Tan’s adviser at Lehigh is Boon Ooi
, associate professor of electrical and computer engineering and a member of Lehigh’s Center for Optical Technologies, where Tan conducts his research. Tan has also worked with several other professors in the electrical and computer engineering department, including James Hwang
, who directs Lehigh’s Compound Semiconductor Technology Laboratory, and Yujie Ding
, director of Lehigh’s Terahertz Nonlinear Optics Laboratory. IQE Inc. helps the group grow semiconductor nanostructure materials, while the Army Research Laboratory helps with materials processing. The group receives funding from the National Science Foundation.
Tan says Ooi, who also hails from Penang, helped him get off to a fast start at Lehigh.
“When you start in a new field, you need a distinct problem, a clear target to aim at. Professor Ooi provided this for me. Without a clear problem, you get sidetracked. You go off in too many directions at once.”

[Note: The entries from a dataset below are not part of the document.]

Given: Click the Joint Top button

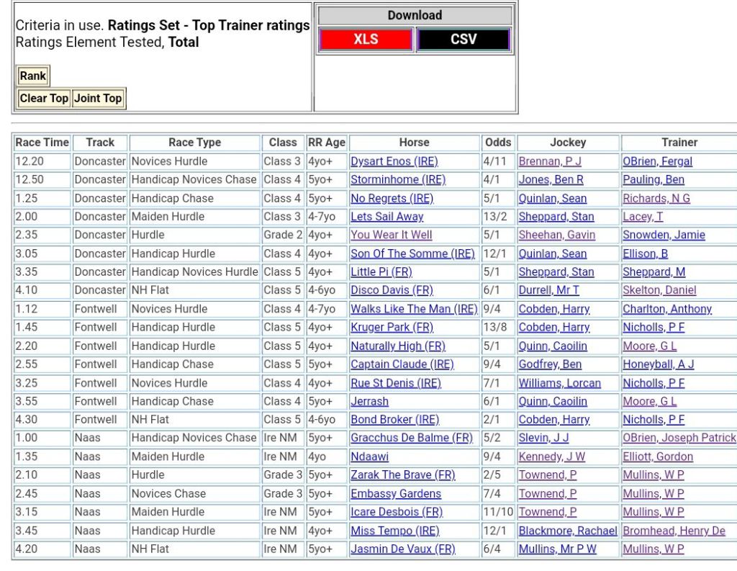Looking at the screenshot, I should pos(99,99).
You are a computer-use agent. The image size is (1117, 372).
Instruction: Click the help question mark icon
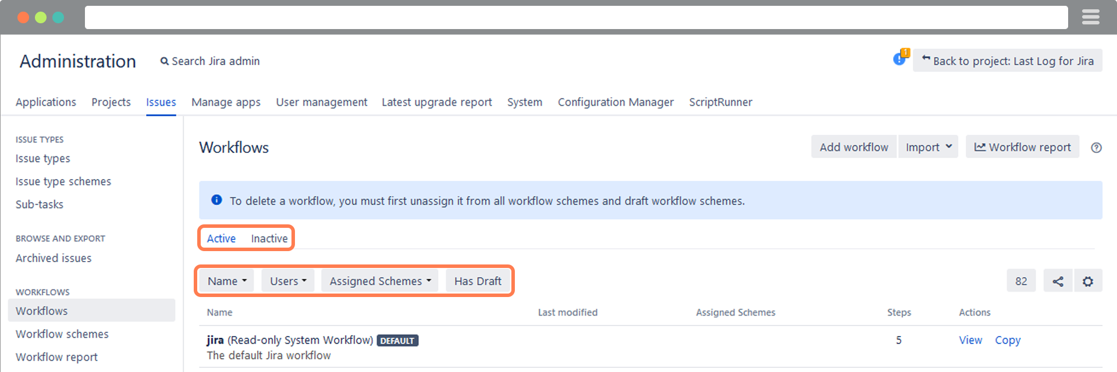pyautogui.click(x=1097, y=148)
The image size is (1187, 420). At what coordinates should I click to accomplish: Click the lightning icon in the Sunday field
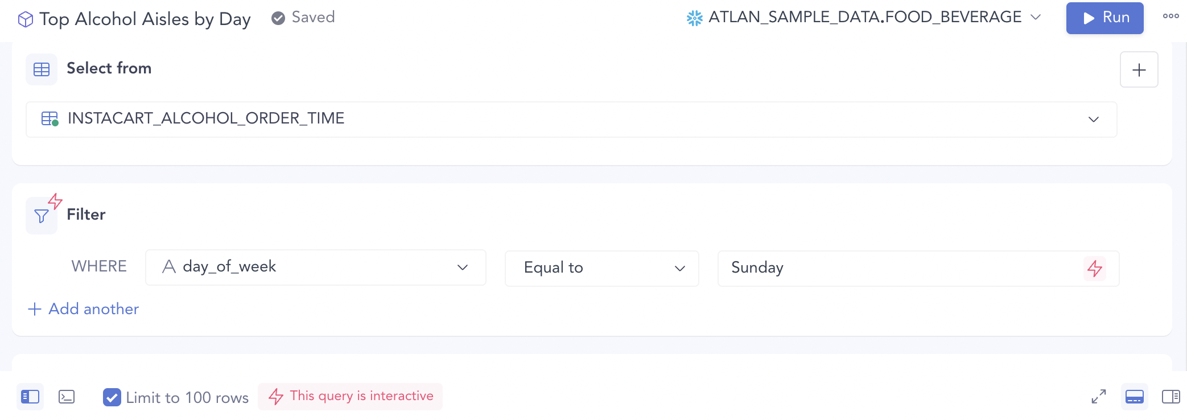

Much of Tan’s research at Lehigh has focused on developing broadband semiconductor lasers, which emit light simultaneously along multiple wavelengths, thus achieving greater spectral range than conventional lasers, which emit light along a single wavelength.
“Chee-Loon’s diligence in picking up essential knowledge enables him to perform his research in a very short time,” says Ooi. “By the end of his first year at Lehigh, he had already begun to develop a new theoretical model to analyze broad optical gain semiconductor quantum dot media."
Tan is working on a laser made of two semiconducting materials that emits light from quantum dashes packed at a density of 1 billion per square centimeter. (A quantum dash is a variation on a quantum dot, which is a nanoscale semiconductor that spatially confines electrons and hole pairs.) The laser developed by Ooi’s group, says Tan, has an inhomogeneous structure that enables it to emit light along a broader band of the spectrum.
Ooi’s laser is several orders of magnitude smaller and less expensive than other broadband semiconductor lasers, giving it potential applications in optical telecommunications, biosensing, and biomedical imaging and diagnosis.
In Lehigh’s Center for Optical Technologies
, Tan and the other members of Ooi’s group utilize semiconducting materials that self-assemble into quantum dashes, and then monitor the dashes’ mechanical, material and optical properties.
The work requires long hours, says Tan, as experiments cannot be shut off until they are completed. Tan also creates mathematical models to explain experimental results. This work can be halted in midstream, but Tan prefers not to do so.
“I don’t like to go home until I get the results I want. I spend most of my time in the lab. I come in at 8 in the morning and usually leave at 10 or 11 at night or later. That kind of schedule is not unusual for an engineering student.”
Tan hopes to complete his Ph.D. later this year and seek a career as an entrepreneur.
“I would like to start up a company that develops and commercializes broadband semiconductors,” says Tan. “That will require a very different approach from what I do now. It will be very challenging.”